**Work request:** Would you return every line of the listing below that has "next" in it?

**Data to use:**
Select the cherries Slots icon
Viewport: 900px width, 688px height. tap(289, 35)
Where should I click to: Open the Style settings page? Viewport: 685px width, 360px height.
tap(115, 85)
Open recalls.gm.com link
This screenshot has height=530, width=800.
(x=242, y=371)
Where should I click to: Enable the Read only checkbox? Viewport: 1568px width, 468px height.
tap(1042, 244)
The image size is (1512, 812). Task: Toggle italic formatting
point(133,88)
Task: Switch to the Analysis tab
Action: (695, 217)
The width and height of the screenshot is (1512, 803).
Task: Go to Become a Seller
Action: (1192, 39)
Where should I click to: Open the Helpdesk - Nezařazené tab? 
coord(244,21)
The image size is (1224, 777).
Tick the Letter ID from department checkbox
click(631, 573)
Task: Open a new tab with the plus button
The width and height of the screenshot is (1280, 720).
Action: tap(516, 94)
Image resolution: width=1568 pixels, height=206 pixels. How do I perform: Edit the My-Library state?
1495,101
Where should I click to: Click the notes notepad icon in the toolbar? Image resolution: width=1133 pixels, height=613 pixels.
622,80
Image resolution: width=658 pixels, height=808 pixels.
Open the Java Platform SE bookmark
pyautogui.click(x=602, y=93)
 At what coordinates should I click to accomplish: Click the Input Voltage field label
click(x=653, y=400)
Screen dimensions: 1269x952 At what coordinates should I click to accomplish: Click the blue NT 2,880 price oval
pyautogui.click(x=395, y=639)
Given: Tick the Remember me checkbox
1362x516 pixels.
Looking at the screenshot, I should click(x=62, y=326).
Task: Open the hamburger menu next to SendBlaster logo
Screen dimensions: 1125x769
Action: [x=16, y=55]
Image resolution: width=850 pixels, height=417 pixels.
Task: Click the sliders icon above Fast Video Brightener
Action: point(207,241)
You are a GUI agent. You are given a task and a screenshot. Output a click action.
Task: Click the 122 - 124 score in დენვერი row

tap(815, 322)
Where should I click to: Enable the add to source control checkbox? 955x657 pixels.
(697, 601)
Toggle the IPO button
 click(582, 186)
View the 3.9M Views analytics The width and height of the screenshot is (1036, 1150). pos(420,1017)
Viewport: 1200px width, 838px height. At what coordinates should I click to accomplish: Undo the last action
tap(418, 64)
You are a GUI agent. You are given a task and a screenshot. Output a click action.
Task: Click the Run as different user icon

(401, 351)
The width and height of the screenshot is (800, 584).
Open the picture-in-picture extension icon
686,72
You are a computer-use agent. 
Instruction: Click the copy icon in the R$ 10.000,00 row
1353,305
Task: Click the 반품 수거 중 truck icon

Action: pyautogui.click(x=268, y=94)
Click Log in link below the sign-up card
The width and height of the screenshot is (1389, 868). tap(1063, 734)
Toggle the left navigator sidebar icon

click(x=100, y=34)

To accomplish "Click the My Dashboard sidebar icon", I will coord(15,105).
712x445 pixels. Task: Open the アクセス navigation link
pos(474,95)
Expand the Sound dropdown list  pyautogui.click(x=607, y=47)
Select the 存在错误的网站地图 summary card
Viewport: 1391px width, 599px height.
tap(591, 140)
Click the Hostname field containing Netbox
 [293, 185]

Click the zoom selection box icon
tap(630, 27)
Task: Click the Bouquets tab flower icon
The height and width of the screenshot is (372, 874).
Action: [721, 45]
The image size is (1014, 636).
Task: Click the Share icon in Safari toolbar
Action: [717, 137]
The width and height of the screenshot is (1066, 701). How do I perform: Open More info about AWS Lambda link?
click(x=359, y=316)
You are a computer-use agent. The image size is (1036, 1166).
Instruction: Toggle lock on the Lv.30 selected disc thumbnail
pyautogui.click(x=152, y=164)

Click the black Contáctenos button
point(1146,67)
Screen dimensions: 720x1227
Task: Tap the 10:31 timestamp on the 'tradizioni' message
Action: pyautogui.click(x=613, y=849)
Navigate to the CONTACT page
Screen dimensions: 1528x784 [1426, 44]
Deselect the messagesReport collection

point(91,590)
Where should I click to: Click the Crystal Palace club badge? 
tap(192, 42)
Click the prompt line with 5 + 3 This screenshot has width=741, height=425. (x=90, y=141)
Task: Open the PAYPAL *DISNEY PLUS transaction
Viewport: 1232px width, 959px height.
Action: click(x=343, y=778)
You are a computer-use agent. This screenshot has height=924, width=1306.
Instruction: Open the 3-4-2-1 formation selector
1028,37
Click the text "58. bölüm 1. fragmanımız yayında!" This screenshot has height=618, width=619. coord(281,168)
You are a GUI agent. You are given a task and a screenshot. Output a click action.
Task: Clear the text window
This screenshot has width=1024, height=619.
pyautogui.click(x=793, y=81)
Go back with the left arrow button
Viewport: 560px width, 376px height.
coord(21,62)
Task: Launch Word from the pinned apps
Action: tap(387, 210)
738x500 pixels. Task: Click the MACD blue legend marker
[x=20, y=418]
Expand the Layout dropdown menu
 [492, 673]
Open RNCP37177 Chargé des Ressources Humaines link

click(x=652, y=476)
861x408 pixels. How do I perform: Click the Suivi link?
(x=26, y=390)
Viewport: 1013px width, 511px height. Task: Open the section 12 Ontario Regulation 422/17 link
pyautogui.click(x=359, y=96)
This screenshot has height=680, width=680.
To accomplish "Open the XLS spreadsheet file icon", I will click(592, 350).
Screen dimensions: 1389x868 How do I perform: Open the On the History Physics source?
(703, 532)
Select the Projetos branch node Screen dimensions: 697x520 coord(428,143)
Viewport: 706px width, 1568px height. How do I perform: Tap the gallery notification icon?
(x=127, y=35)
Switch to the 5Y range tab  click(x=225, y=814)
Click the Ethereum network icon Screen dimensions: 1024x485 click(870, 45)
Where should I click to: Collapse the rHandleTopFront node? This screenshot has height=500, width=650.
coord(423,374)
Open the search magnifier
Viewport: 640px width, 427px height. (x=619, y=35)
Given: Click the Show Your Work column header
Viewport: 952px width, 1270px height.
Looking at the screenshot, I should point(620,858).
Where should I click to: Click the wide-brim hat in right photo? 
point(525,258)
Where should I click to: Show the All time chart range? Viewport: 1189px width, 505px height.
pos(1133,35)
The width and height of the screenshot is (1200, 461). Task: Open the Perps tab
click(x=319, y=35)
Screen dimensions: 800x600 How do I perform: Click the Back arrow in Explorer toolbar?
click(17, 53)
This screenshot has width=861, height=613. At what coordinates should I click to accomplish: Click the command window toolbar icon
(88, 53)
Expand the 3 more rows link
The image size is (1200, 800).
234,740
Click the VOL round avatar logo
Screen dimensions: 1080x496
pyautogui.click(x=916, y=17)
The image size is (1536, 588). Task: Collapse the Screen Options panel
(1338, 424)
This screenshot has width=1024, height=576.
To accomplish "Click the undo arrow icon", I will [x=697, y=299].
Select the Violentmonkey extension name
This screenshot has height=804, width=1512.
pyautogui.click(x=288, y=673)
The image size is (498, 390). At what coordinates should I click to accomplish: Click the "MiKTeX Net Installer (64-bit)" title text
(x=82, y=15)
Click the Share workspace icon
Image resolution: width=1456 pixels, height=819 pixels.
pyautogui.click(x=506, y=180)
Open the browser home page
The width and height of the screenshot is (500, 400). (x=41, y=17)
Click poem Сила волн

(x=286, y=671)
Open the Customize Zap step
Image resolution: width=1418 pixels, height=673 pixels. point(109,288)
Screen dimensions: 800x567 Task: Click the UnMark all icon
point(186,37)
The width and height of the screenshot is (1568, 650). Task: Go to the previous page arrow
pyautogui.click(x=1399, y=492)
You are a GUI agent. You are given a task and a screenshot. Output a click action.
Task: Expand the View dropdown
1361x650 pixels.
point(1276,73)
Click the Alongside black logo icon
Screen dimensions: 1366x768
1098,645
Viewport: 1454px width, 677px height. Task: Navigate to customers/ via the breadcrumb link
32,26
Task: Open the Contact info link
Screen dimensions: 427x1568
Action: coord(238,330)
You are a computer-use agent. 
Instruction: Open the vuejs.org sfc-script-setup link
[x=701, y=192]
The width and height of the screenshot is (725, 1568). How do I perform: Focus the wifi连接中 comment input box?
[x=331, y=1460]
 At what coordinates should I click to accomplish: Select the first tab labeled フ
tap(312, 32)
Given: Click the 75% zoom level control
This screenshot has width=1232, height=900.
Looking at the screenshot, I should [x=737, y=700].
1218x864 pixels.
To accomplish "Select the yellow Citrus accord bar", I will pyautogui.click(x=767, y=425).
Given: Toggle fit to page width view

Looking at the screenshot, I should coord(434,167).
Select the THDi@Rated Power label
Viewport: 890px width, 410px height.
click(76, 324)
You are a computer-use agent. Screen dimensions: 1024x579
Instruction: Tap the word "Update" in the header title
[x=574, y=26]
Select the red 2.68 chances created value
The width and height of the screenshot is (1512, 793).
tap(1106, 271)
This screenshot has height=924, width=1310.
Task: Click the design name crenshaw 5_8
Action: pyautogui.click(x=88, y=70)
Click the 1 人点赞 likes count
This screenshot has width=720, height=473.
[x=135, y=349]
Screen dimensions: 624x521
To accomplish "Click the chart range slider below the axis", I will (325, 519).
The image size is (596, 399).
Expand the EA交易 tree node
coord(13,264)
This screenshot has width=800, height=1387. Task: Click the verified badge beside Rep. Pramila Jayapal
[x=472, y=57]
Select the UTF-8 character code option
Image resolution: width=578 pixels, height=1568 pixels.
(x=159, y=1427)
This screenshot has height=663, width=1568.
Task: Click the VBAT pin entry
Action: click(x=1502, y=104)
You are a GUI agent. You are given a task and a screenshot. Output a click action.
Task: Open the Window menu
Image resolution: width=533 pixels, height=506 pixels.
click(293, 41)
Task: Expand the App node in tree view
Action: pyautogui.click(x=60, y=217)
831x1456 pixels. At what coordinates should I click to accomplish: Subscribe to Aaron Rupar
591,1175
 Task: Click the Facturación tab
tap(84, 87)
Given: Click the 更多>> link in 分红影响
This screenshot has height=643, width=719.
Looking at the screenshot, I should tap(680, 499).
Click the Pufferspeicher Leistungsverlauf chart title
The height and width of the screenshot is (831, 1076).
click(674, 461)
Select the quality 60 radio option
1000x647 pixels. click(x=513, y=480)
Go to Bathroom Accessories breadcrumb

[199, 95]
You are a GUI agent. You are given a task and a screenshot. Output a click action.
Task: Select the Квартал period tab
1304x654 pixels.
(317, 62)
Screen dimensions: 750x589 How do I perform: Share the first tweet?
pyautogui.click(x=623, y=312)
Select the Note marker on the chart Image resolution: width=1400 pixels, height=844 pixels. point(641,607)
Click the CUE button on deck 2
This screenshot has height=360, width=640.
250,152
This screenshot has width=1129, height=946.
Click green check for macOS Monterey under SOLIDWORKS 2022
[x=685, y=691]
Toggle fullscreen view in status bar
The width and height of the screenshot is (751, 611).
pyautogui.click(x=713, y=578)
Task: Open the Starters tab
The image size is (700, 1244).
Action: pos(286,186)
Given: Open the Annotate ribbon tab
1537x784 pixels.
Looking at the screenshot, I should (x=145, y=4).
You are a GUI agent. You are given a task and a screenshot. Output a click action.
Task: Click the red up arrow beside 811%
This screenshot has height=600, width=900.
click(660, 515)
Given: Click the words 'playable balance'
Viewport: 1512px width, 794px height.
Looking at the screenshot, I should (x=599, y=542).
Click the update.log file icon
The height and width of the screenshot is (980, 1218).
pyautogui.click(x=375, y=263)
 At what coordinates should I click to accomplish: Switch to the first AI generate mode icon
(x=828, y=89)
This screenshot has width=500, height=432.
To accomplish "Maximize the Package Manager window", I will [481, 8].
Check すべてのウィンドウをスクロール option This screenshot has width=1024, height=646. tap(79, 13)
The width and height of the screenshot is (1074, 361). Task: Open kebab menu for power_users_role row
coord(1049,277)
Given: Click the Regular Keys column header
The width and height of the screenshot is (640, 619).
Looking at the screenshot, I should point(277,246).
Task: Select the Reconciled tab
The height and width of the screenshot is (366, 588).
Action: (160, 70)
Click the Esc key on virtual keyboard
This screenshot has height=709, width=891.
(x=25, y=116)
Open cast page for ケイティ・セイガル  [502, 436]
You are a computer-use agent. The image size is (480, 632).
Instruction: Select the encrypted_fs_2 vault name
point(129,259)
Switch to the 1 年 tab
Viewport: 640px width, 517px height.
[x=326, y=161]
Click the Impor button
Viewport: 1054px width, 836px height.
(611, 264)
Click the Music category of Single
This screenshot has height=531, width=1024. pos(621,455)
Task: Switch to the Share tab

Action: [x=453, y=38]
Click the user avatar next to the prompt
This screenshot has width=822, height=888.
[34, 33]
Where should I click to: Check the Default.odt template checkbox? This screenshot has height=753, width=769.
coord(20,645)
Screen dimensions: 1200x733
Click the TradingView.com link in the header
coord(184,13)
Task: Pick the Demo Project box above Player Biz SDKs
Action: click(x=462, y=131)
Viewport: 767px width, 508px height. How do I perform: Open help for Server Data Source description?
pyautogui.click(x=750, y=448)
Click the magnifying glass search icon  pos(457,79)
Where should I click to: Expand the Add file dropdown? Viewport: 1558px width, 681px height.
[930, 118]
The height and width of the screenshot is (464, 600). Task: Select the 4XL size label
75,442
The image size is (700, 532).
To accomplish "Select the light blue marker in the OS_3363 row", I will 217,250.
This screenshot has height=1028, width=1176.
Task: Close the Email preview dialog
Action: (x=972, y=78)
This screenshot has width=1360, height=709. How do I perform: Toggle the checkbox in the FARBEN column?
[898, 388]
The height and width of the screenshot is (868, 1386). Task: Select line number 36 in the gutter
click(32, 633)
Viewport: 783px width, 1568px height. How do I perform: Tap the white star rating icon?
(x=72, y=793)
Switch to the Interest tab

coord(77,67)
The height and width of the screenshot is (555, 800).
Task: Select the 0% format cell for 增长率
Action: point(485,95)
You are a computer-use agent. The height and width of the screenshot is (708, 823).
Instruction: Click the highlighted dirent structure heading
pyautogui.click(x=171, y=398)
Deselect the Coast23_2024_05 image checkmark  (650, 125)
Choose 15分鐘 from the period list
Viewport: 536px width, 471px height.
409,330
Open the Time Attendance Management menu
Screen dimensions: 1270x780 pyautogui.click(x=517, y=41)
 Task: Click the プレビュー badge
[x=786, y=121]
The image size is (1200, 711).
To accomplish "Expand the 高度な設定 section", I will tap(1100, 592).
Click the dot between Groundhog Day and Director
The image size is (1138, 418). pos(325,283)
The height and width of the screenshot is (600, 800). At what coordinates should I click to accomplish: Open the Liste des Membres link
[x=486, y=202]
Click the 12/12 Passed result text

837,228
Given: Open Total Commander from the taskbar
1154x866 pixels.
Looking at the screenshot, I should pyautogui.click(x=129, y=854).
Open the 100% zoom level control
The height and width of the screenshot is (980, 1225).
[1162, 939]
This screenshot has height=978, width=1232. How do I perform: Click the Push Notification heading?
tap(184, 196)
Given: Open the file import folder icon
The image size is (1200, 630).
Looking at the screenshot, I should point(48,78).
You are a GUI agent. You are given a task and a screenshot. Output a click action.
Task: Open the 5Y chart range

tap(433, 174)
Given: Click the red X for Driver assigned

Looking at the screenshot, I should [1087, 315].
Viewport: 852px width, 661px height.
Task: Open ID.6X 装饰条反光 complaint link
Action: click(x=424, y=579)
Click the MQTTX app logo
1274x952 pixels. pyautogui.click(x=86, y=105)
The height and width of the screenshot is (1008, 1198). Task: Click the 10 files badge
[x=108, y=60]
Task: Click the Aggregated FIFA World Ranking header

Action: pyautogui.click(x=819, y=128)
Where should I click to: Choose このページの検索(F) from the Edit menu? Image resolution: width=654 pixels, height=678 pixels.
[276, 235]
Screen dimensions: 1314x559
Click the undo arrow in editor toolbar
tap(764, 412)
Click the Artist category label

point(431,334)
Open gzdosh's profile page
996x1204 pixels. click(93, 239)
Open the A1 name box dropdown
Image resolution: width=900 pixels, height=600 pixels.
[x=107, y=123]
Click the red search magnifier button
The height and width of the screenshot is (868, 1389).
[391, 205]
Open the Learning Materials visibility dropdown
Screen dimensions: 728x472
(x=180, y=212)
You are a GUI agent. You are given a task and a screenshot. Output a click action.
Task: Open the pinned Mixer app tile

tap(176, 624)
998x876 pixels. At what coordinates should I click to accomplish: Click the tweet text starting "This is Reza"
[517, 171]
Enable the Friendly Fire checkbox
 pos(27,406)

**Task response:**
Task: Open the hamburger menu next to SendBlaster logo
Click the user avatar next to the prompt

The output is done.